Modern Martyrs | Reflections from Rome 2022
Tertullian, a second century Church Father, famously described the blood shed by the martyrs as the seed of the Church’s perennial growth. Anyone like myself who makes a pilgrimage to Rome such as the pilgrimage that is the Rome Experience is keenly aware that they are entering a city whose soil is saturated in the blood of the early Christian martyrs. Anticipating this summer, I looked forward to praying with the saints who gave their ultimate witness to Christ during times of persecution in Rome: Peter and Paul, Ignatius, Cecilia and Agnes, to name a few.
What I was not expecting, however, was to discover a relatively modest church on Tiber Island (which is what it sounds like, a small island in the middle of the Roman river) that houses second-class relics (objects owned or used by the saints) of contemporary Christian martyrs from around the world. The tenth century church, the Basilica of St. Bartholomew, was dedicated in 2000 by Pope St.
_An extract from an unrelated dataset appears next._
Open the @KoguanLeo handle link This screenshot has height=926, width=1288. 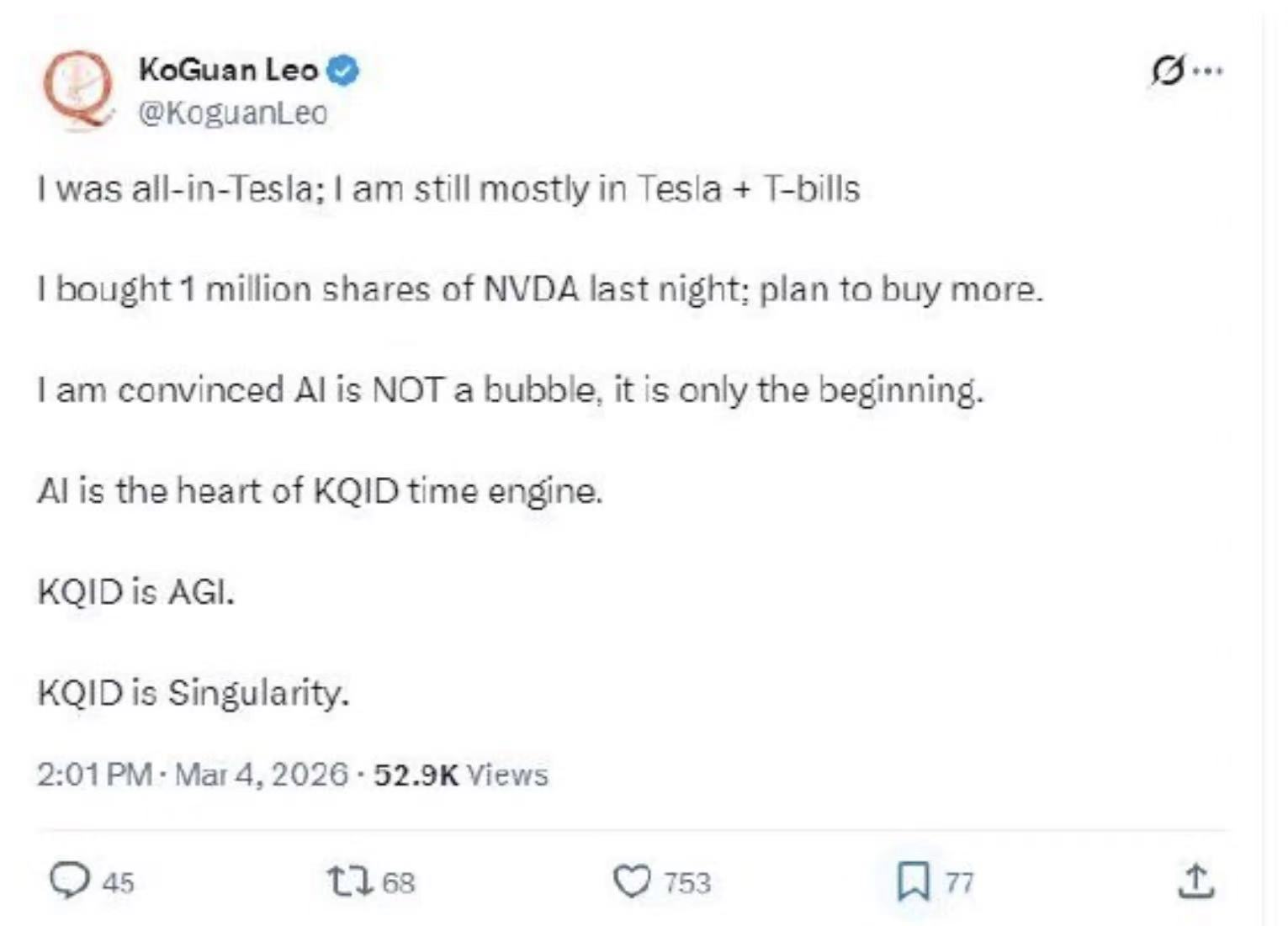232,113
John Paul II as a memorial to the new martyrs of the 20th and 21st century, a timeframe in which there have been more martyrs than in the previous nineteen centuries combined. Over the past 22 years, the basilica has converted six side chapels to be dedicated to these martyrs from our own age. Four of the chapels represent different geographic regions, while the other two commemorate Christians killed under Nazism and Communism.
During the Rome Experience, I have made several trips to this church. Each time, I find myself moved in a way not unlike and yet distinct from the experience praying before the early martyrs. The relics housed at St. Bartholomew are those used by men and women who inhabited a world that is very close to the one I inhabit. In some cases, it is the very same world. At St. Bartholomew, I can pray before the breviary of Fr. Jacques Hamel, a French priest who was murdered while saying Mass in 2016, remembering where I was when I heard the news of his martyrdom. In another chapel, I can view the religious habit of a religious sister murdered in South Sudan a mere ten months ago.
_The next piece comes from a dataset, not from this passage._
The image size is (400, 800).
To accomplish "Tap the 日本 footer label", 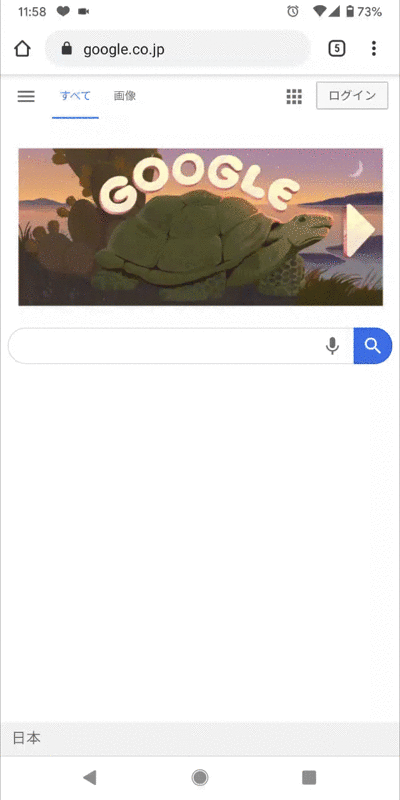I will tap(27, 738).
Whereas the blood of the early martyrs nourished the nascent Church so that it could fulfill the Lord’s commission to go out to all the world, today the relics of contemporary martyrs from all over the world have returned to Rome, nourishing the heart of the Church so that she may remain ever ancient and ever new. After discovering St. Bartholomew, my prayer is that every pilgrim to Rome might visit this basilica and receive the grace that the early Roman Christians received from the witness of their martyrs to follow Christ regardless of the cost.